If anything, Putin's speech last weekend to the Munich Security Conference, in which he attacked the Bush administration's foreign policy and its unwillingness to treat Russia as an equal partner, hardened the resolve of the Czech government. It said it would press ahead with plans to base the radar component of a missile-defense system on its territory.
The irony is all of this (as is implied in the article) is the two nations that are most critical of Vladimir Putin's harsh tone are two former Warsaw Pact countries that Putin still feels the need to bully around, as if the Pact is still in effect. The article goes on to point out that much of Europe's leaders that have embraced Putin in some measure or degree have left office, or are about to leave in the near future:
....the European leaders who were closest to Putin have left or are about to leave the political stage.
The conservative chancellor of Germany, Angela Merkel, in power since late 2005, has no qualms in criticizing Putin's human rights record — unlike her Social Democratic predecessor, Gerhard Schröder. Last month, Merkel publicly reprimanded Putin for failing to notify Germany that he was cutting off energy supplies to Belarus, which in turn prevented supplies reaching Germany.
Jacques Chirac, the French president, who personally oversaw his country's Russian policy, is not expected to seek re-election this spring. Prime Minister Romano Prodi of Italy is less tolerant of Putin than his predecessor, Silvio Berlusconi.
In the past, this would look to be the light at the end of the tunnel. The leaders of these states and others are not happy with the way Putin wants to do business and have said so, in so many words. But in this, the day and age (of the EU trying to assert it's influence over the unwilling), we can see that this is not necessarily the case:
Several new EU members, particularly Poland and the Baltic states, are questioning what some have seen as a cozy relationship between the EU and Moscow.
"If you look at who is in power at the moment in Europe, a kind of middle ground with respect to Russia is emerging," said Charles Grant, director of the Center for European Reform in London. That new middle ground will be tested in the coming months when the EU starts negotiating a new trade, economic and political agreement with Russia.

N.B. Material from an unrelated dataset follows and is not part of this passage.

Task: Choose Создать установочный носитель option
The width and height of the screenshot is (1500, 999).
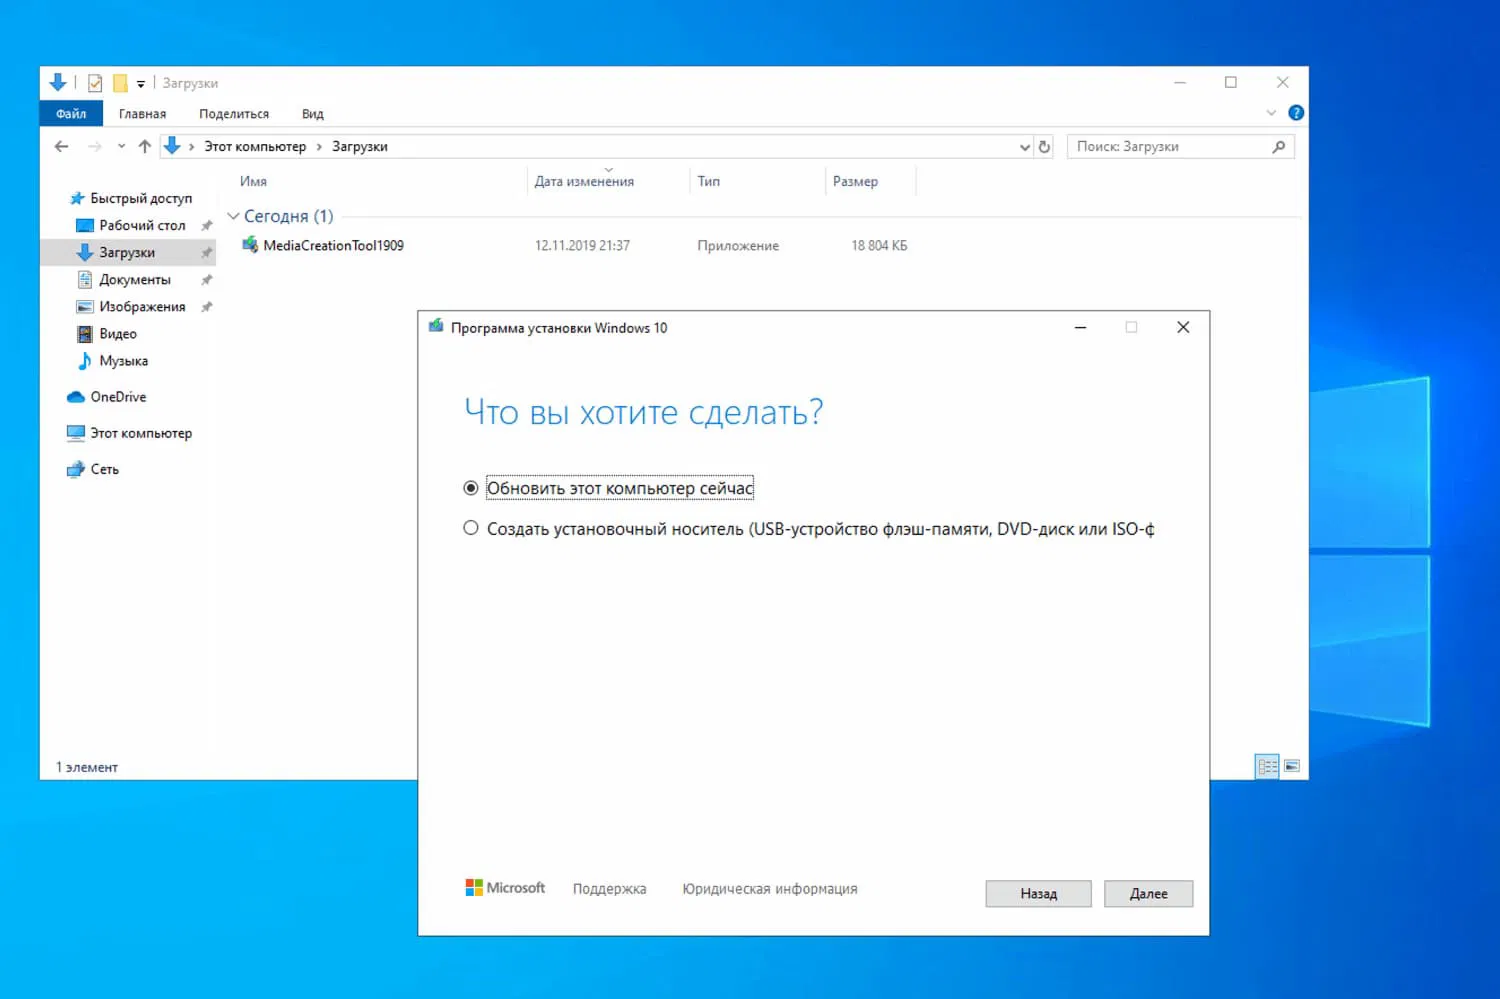Action: [471, 528]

"The member states have now heard Putin explain the new Russia," Bailes said. "The ball is in Brussels's court."
I do not recommend anyone holding their breath on this one. The EU has already shown its colors in other attempts to undermine the sovereignty of its members. Rather that work for the European nations that it represents, it clearly demonstrates time after time that it's only interest is, justifying its own existence.

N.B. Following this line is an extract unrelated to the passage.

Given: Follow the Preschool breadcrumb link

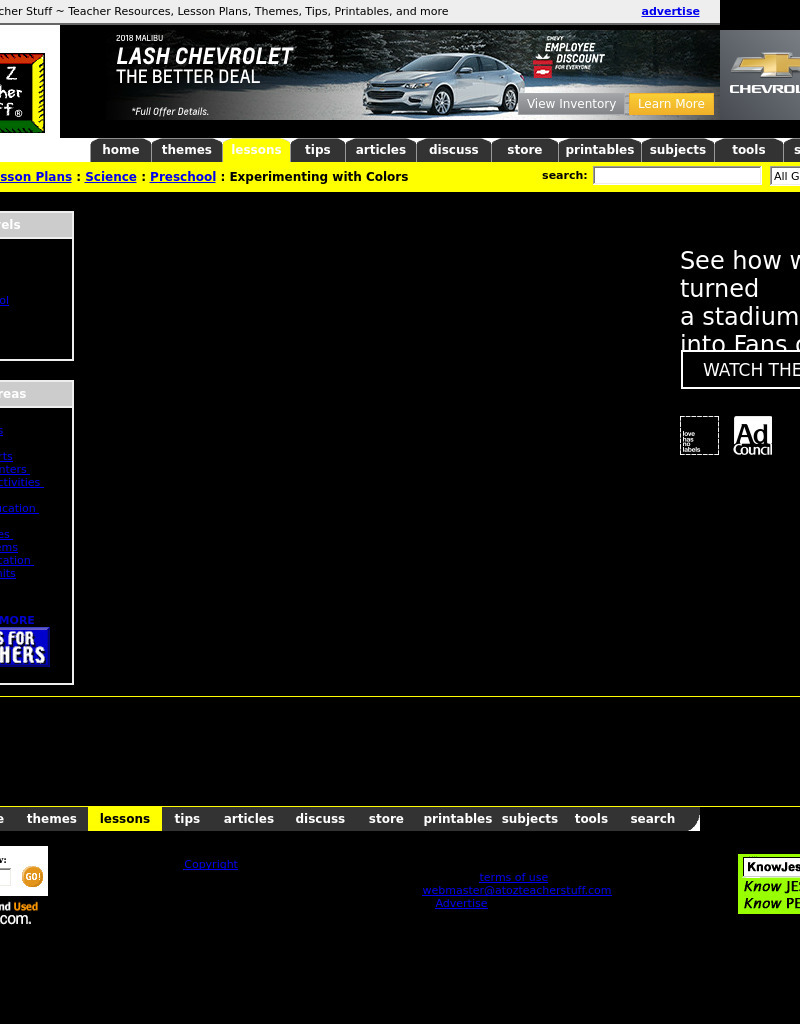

But, be that as it may, this flap generated by putting defense shield missiles in the Czech Republic and Poland is proving to be the catalyst in a new era of "Cold War" relations between the west and Russia. Russia is not content to allow a purely defensive system to be installed near its borders, without a barrage of threats by Russian military officials.
(MOSCOW) — Poland and the Czech Republic risk being targeted by Russian missiles if they agree to host a proposed U.S. missile defense system, a top Russian general warned Monday. Russia has been increasingly bellicose in its response to the U.S. proposal to build the missile defense system in Eastern Europe. President Vladimir Putin has said he does not trust U.S. claims that the system would be to guard the American East Coast and Europe from missiles launched from "rogue nations" in the Middle East.

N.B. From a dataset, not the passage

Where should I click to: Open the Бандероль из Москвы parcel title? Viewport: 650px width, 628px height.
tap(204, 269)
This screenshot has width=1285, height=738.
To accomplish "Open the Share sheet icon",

Gen. Nikolai Solovtsov, head of Russia's missile forces, said the system would upset strategic stability. It would be the first such site in Europe.
"If the governments of Poland and the Czech Republic take such a step ... the Strategic Missile Forces will be capable of targeting these facilities if a relevant decision is made," he said.
This begs some new questions. What are the real objectives of the Russian government? Are they planning on a new empire or are they truly scared that their threats and overall bellicosity will not be heeded in future endeavors?
And what do the Czechs say about the Russian attempts to intimidate them?
WARSAW (Reuters) - The Czech Republic said on Tuesday it would not be intimidated by Russia over plans to site parts of a U.S. missile defense system on its territory and said attempts at "blackmail" by Moscow would backfire.
Czech Foreign Minister Karel Schwarzenberg said threats by Russian officials over the plans, which would involve placing a radar system on Czech land and a missile battery in Poland, would only make Czechs more determined to defend themselves.
Sounds like someone is not afraid of the big bad wolf.